You do not represent a credible source in this matter, nor does "I can already buy the list online" prove that such an availability exists, nor that it actually contains information from this breach, nor that that information contains plaintext password data.
At the end of the day, user passwords should be the least valuable piece of information in that database. I know that realistically they aren't, but I surely can't be the only person who makes the assumption that my password is always compromised for every website I use. I don't re-use passwords, and I generate them cryptographically for each site. I would personally be significantly more upset that they have my DOB, name, email, and phone number than that they have a password of mine.
At least one major software security company recommends, as best practice, doing an scrypt of your user passwords, and then doing an encryption of that based on a key stored in your appserver (which you may not necessarily lose as easy as you lose your DB).
I'm not necessarily defending that practice -- I was not prepared for a debate when presented with it -- but Reputation.com could well have gotten advice from this company and followed it, and they would call it "Salted and Hashed and Encrypted" very honestly.
That is a lot of personal data to lose given Reputation.com's supposed to be opening a data privacy vault this year.[1] The founder gave interview to Fox March 1st describing Reputation.com's move into vendor relationship management.[2]
Advocates for personal data vaults / VRM business model[3][4] like Reputation.com and Personal.com stress that personal data is mishandled today, especially by data brokers. Thus it must be particularly frustrating for Reputation.com to be directly involved in a data breach.
[1] http://www.nytimes.com/2012/12/09/business/company-envisions...
[2] http://www.reputation.com/reputationwatch/multimedia/michael...

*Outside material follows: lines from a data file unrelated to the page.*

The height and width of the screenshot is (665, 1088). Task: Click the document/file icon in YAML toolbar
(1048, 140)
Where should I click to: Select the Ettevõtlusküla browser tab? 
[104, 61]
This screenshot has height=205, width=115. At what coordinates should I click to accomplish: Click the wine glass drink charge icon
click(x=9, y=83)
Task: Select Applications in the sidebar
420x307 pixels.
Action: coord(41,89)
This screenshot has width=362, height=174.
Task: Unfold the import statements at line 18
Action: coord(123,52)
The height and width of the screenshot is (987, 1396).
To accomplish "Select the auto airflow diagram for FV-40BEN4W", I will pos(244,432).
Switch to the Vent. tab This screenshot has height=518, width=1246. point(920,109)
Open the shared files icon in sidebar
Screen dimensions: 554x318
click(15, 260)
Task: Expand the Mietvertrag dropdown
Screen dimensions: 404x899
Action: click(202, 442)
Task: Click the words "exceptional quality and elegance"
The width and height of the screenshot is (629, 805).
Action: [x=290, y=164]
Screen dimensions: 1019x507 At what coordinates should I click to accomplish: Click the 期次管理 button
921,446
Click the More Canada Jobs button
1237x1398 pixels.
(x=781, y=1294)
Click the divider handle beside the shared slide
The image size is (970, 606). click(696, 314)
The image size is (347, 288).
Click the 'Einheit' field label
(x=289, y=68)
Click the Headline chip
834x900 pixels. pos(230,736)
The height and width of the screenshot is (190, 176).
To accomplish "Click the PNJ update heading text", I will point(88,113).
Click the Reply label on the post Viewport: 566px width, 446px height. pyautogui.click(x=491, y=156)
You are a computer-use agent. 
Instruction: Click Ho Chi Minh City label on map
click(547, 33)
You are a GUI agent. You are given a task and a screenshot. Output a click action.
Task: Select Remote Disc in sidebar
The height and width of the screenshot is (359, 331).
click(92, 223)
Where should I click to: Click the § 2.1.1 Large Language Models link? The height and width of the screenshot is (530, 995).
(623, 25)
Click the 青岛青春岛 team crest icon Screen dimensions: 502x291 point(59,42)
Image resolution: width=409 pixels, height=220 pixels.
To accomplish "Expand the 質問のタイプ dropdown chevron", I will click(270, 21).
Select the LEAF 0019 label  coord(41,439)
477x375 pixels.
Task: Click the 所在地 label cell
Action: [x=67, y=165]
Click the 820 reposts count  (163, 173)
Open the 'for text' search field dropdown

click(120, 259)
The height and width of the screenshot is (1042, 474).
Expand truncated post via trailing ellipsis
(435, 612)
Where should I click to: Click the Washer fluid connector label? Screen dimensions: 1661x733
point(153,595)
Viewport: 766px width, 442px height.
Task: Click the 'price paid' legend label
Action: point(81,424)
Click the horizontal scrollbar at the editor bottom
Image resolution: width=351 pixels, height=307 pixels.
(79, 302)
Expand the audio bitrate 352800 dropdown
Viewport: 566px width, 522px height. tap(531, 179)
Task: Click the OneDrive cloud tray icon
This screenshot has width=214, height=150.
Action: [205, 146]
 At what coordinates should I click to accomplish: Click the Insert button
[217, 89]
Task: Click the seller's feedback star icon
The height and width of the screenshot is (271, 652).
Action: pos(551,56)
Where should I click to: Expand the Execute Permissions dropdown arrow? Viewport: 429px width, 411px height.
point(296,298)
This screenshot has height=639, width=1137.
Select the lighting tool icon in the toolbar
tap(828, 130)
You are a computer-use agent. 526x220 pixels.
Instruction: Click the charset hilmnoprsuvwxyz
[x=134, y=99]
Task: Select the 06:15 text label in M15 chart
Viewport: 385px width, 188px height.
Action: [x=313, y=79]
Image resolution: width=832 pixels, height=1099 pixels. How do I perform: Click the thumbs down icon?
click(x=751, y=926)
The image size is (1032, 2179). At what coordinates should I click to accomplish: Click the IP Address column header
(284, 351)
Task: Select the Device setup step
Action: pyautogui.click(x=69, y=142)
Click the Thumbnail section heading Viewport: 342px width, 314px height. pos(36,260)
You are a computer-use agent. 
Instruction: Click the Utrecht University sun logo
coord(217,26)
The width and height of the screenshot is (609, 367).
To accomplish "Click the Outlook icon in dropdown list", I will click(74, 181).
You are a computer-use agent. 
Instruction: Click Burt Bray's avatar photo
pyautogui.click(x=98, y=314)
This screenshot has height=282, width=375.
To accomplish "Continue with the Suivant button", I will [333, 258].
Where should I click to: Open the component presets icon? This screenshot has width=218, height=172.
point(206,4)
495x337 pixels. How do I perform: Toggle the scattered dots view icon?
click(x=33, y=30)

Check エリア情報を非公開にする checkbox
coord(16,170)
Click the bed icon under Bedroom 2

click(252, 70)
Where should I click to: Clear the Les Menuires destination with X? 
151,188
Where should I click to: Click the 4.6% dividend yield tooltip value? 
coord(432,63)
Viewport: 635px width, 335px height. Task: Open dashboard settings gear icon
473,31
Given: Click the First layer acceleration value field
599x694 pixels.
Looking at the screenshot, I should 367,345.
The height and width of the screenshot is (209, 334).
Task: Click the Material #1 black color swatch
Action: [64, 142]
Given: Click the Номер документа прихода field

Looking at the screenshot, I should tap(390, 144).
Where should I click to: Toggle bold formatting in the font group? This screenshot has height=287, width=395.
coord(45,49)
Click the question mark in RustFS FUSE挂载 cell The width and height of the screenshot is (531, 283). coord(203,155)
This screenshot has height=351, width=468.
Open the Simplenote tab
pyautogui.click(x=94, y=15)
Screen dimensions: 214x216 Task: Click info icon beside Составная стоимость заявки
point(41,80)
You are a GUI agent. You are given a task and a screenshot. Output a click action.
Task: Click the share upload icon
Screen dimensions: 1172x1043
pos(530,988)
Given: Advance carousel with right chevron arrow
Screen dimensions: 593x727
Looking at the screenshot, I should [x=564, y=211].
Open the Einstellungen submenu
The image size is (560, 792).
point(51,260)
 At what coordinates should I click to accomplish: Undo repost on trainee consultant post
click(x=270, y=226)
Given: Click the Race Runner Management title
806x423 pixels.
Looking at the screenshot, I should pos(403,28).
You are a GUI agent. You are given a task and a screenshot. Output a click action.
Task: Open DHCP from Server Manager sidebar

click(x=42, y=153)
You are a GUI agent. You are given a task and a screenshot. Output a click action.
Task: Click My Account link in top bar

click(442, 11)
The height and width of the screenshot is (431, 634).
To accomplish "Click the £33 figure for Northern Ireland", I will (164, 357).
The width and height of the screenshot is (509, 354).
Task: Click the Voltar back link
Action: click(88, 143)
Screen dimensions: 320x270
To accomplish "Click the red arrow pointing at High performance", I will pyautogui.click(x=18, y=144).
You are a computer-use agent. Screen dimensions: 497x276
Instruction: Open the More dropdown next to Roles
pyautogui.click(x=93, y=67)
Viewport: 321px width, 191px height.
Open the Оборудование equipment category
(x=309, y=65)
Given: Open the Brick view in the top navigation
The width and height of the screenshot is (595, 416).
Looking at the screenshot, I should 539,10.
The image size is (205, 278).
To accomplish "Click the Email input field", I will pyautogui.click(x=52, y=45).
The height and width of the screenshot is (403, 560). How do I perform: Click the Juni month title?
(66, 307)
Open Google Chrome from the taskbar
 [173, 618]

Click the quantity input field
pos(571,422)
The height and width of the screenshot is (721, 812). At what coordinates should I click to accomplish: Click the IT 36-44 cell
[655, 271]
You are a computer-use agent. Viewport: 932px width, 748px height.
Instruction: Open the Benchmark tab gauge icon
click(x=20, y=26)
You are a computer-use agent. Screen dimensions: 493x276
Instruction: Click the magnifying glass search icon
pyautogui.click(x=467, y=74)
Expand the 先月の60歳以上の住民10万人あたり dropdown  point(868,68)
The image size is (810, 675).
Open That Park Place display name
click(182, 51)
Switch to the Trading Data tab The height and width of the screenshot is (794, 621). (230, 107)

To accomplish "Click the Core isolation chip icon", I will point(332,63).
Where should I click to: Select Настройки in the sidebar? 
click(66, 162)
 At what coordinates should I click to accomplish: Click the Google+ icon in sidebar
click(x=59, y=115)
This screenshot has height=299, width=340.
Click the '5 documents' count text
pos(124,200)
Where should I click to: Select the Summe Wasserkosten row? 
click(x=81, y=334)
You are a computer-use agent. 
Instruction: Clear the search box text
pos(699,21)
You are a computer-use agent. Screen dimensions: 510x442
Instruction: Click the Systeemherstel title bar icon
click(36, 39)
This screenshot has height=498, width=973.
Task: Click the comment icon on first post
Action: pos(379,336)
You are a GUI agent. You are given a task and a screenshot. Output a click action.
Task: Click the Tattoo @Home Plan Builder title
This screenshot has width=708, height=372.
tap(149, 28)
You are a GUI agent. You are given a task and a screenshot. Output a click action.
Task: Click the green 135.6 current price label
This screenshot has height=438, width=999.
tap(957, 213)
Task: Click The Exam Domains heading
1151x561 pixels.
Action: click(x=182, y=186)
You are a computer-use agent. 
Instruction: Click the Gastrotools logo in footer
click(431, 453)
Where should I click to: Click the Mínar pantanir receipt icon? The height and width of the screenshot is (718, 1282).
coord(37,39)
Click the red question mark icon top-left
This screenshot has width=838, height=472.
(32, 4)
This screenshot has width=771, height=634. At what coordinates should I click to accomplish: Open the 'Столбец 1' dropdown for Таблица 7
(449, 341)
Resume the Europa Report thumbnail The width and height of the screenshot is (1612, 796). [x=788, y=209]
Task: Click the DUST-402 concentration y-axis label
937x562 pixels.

[3] https://cyber.law.harvard.edu/projectvrm/Main_Page
[4] http://www.nytimes.com/2012/02/13/technology/start-ups-aim-t...
I don't really see a big drawback to inserting a few extra words, if those words might get reputable people to say that the bad thing that just happened wasn't really so bad.
What should one look into in order to fill in OWASP's gaps?
I put my salted and bcrypt'ed passwords in a CHAR or VARCHAR column named "password". Anything wrong with that? Should I change the name of the column to something like "hashed_password"?